→ **Assigned task**
Word for word, restate the lines from the one holding "You are a computer-use" through the last line of the material below, and leave every picture out.

→ **Exercise data**

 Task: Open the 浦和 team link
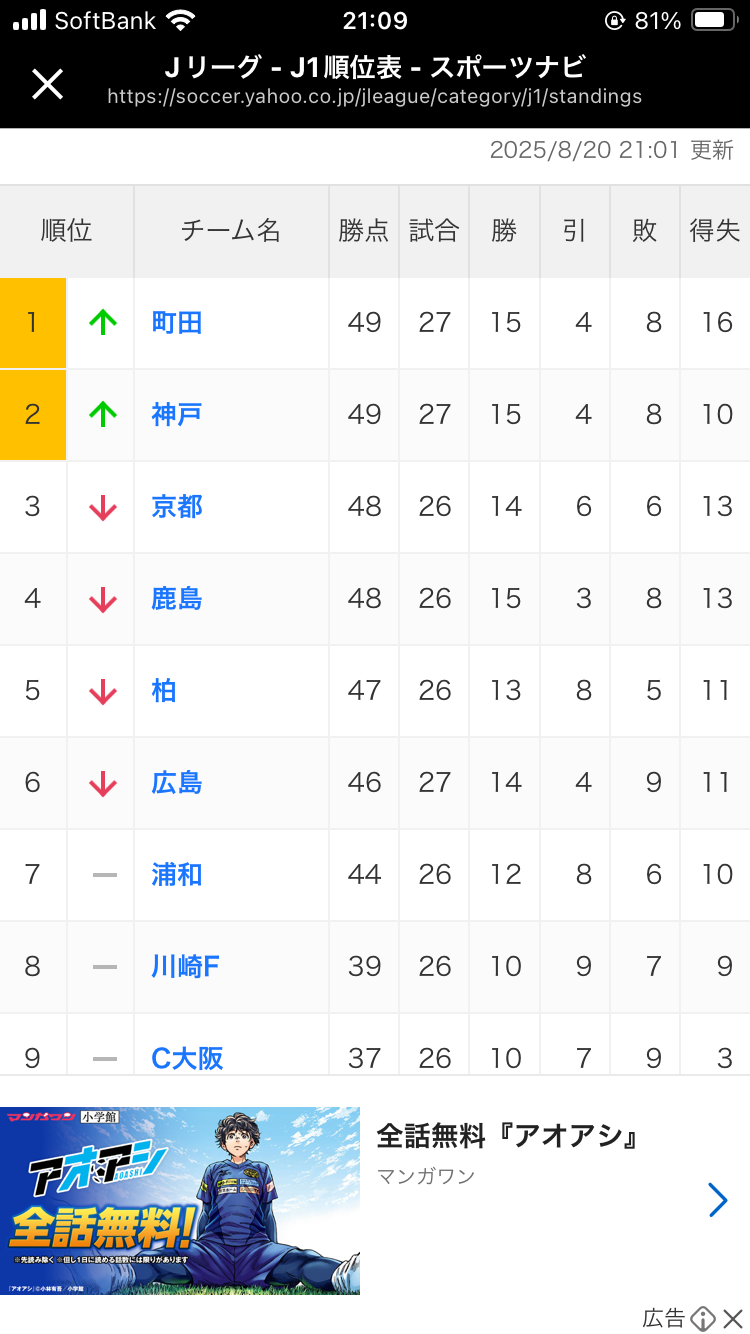(x=177, y=875)
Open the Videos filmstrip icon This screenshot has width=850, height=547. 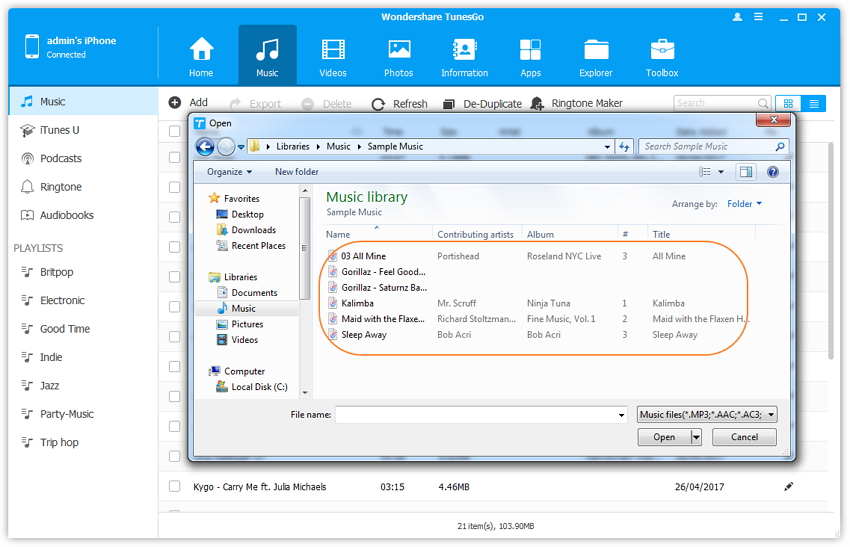pos(333,50)
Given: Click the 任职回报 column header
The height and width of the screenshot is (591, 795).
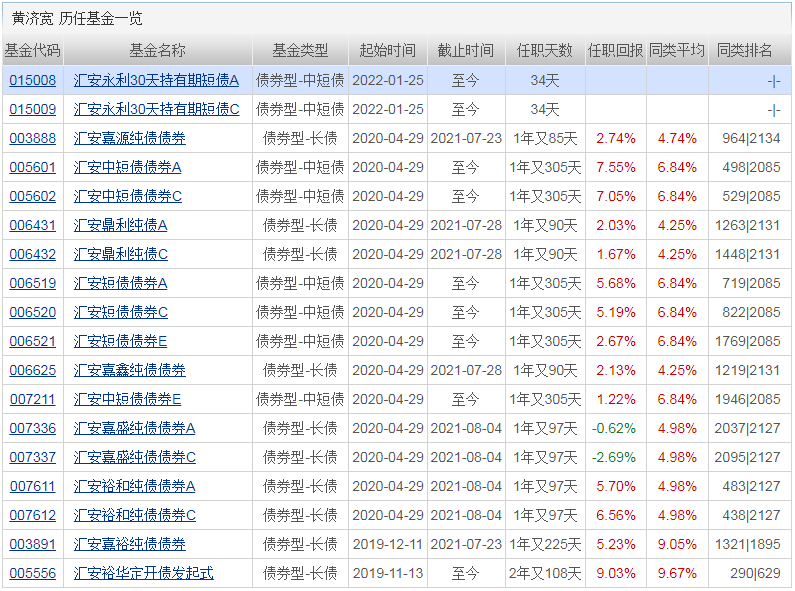Looking at the screenshot, I should (x=615, y=50).
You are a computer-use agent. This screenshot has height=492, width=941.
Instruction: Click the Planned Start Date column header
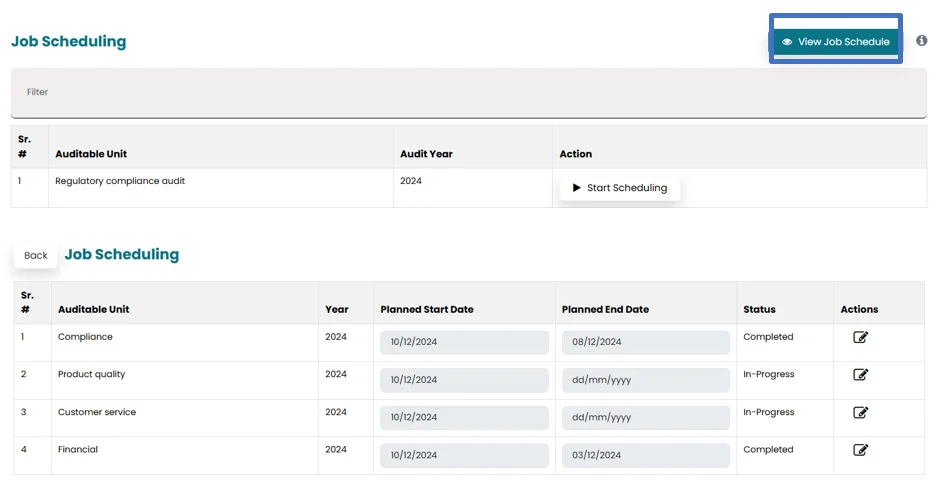pyautogui.click(x=427, y=310)
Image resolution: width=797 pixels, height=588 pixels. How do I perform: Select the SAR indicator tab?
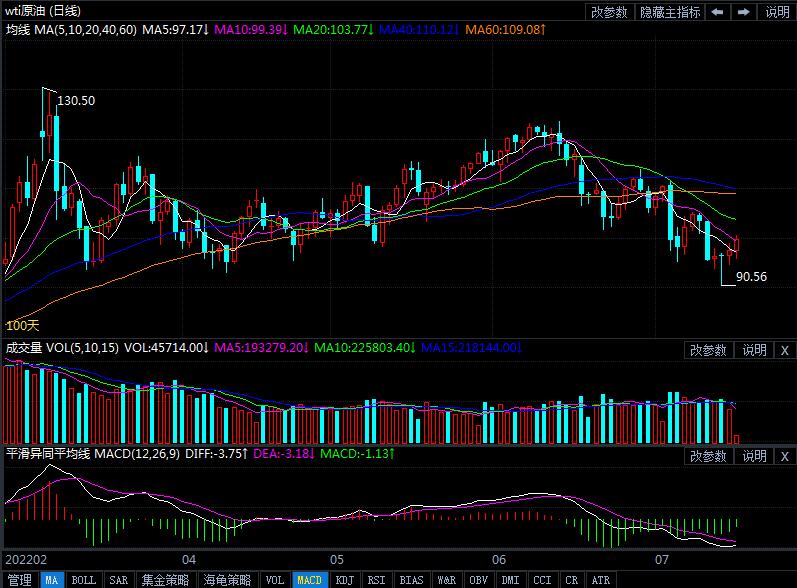click(118, 580)
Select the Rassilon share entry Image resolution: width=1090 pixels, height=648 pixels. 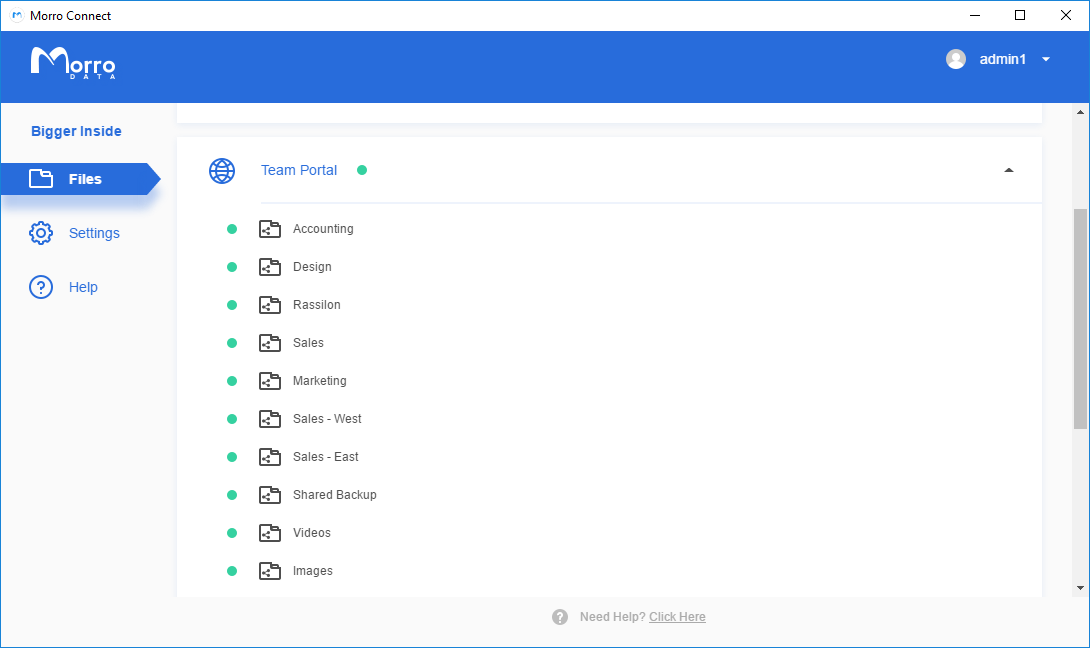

→ **Answer to this exercise**
You are a computer-use agent. This screenshot has height=492, width=941.
Instruction: Click the Planned Start Date column header
pyautogui.click(x=427, y=310)
Image resolution: width=797 pixels, height=588 pixels. How do I perform: Select the SAR indicator tab?
click(118, 580)
Select the Rassilon share entry Image resolution: width=1090 pixels, height=648 pixels. 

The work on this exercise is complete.